How is Gold Standard governed?

Gold Standard's day-to-day activities are run by the Secretariat and overseen by the Governance Board who provide financial oversight and strategic governance. Our Technical Advisory Committee is responsible for ensuring the rigor and integrity in all our work, proven existing programs and innovative new initiatives. To view our governing structure, visit our Who We Are page>> 

Carbon Markets and the low-carbon transition

What is a carbon credit?

A carbon credit is a financial unit of measurement that allows organisations and individuals to support the transition to a low carbon future. Each carbon credit represents the removal of one tonne of carbon dioxide equivalent (tCO2e) from the atmosphere - roughly the monthly energy consumption of an average American household.

Carbon credits and the Paris Agreement

Why carbon markets?

When companies or individuals go about their daily lives and conduct business they use energy. When this energy is derived from fossil fuels such as oil, coal and gas, it releases carbon and other greenhouse gases (GHGs) into the atmosphere. This is one of the key contributors to climate change.

Carbon markets provide the infrastructure for carbon trading or ‘offsetting’ -- the process by which businesses and individuals can be accountable for their unavoidable emissions by funding certified GHG emission reduction projects elsewhere in the world. The World Bank State and Trends of Carbon Pricing 2016 report estimates that carbon markets have the potential to reduce global mitigation costs by more than 50 percent by mid-century.

Compliance carbon markets under the Kyoto Protocol

In 1992 the United Nations Framework Convention on Climate Change (UNFCCC) was created to raise awareness and build knowledge to help mitigate climate change. In 1997, more than 170 countries adopted the Kyoto Protocol to the Convention. This set legally binding targets for 37 industrialised countries to limit or reduce overall GHG emissions by at least 5% below 1990 levels during the period 2008-2012.

To achieve the targets set within this protocol, three flexible financial mechanisms were created:

  1. Emissions Trading – the international transfer of emission allocations between industrialised (Annex 1) countries. E.g. a country that stays within its target can sell the surplus allowances to another country that has exceeded its limit.
  2. The Clean Development Mechanism (CDM) – creates carbon credits called Certified Emission Reductions (CERs) through emission reduction projects in developing countries, regulated by the United Nations. Emitters who have exceeded their emission allocations can purchase these CERs to make up the difference.
  3. Joint Implementation – any Annex I country can invest in emission reduction projects in any other Annex I country as an alternative to reducing emissions domestically.

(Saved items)
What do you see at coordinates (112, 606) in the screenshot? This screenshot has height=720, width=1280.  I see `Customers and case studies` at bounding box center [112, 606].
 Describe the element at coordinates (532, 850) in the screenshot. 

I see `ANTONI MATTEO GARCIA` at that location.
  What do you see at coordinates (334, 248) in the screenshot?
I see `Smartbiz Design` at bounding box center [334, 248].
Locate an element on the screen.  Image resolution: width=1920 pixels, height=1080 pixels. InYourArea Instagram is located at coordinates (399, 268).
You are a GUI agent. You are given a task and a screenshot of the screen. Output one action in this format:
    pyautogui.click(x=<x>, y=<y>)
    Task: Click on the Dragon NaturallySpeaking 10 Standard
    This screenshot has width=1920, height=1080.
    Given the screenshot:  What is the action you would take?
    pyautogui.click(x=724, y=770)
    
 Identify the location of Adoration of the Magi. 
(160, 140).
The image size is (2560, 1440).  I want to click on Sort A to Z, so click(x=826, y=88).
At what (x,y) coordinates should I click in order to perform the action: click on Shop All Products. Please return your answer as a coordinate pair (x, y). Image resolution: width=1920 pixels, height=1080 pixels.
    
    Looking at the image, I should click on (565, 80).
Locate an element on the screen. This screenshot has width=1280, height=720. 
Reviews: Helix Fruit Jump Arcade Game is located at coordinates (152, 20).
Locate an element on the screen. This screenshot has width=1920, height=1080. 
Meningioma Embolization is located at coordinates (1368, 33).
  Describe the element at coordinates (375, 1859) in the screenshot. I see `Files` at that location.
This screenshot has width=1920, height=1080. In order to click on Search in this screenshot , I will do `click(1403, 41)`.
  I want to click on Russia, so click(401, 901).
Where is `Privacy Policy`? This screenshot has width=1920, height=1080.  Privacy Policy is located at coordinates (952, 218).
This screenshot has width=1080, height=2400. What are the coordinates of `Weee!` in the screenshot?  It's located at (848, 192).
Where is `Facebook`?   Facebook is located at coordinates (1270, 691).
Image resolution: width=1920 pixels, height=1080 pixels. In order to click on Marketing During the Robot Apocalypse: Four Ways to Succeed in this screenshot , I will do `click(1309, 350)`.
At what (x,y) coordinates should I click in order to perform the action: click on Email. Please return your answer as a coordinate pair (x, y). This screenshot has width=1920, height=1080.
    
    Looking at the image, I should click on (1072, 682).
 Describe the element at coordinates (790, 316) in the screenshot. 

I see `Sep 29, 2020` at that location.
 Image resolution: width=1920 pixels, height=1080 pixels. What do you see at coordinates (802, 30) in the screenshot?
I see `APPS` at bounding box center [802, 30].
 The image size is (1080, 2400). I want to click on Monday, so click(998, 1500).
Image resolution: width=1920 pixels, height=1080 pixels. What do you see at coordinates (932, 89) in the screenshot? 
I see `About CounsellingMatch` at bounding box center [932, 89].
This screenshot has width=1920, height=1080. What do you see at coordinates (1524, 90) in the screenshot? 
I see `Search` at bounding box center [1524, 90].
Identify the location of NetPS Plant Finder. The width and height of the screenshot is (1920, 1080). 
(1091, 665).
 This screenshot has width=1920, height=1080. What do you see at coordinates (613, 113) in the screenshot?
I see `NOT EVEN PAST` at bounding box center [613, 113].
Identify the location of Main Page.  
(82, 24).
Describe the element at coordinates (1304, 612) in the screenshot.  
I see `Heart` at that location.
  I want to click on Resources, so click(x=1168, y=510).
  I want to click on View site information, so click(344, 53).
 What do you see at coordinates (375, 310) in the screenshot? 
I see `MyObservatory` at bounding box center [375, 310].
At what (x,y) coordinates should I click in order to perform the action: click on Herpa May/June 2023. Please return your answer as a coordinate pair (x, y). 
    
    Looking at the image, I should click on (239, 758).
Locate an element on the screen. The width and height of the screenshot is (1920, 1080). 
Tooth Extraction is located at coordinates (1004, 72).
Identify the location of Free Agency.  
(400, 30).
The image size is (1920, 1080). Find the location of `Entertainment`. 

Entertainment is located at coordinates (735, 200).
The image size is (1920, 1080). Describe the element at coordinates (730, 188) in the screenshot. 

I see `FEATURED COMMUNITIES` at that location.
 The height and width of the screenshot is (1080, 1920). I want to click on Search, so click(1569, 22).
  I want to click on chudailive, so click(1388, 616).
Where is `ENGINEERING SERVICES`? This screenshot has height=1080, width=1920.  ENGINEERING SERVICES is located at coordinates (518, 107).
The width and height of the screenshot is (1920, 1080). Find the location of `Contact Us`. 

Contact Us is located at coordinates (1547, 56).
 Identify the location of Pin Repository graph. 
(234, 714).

JOB 1 ::
Extract the passage of the carbon markets text that starts with "Carbon Markets and" and goes on through "to climate change.".
JOB 2 ::
Find each line in the listing that contains the string "resolution".

ANSWER 1 ::
Carbon Markets and the low-carbon transition

What is a carbon credit?

A carbon credit is a financial unit of measurement that allows organisations and individuals to support the transition to a low carbon future. Each carbon credit represents the removal of one tonne of carbon dioxide equivalent (tCO2e) from the atmosphere - roughly the monthly energy consumption of an average American household.

Carbon credits and the Paris Agreement

Why carbon markets?

When companies or individuals go about their daily lives and conduct business they use energy. When this energy is derived from fossil fuels such as oil, coal and gas, it releases carbon and other greenhouse gases (GHGs) into the atmosphere. This is one of the key contributors to climate change.

ANSWER 2 ::
Locate an element on the screen.  Image resolution: width=1920 pixels, height=1080 pixels. InYourArea Instagram is located at coordinates (399, 268).
At what (x,y) coordinates should I click in order to perform the action: click on Shop All Products. Please return your answer as a coordinate pair (x, y). Image resolution: width=1920 pixels, height=1080 pixels.
Image resolution: width=1920 pixels, height=1080 pixels. In order to click on Marketing During the Robot Apocalypse: Four Ways to Succeed in this screenshot , I will do `click(1309, 350)`.
 Image resolution: width=1920 pixels, height=1080 pixels. What do you see at coordinates (802, 30) in the screenshot?
Image resolution: width=1920 pixels, height=1080 pixels. What do you see at coordinates (932, 89) in the screenshot? 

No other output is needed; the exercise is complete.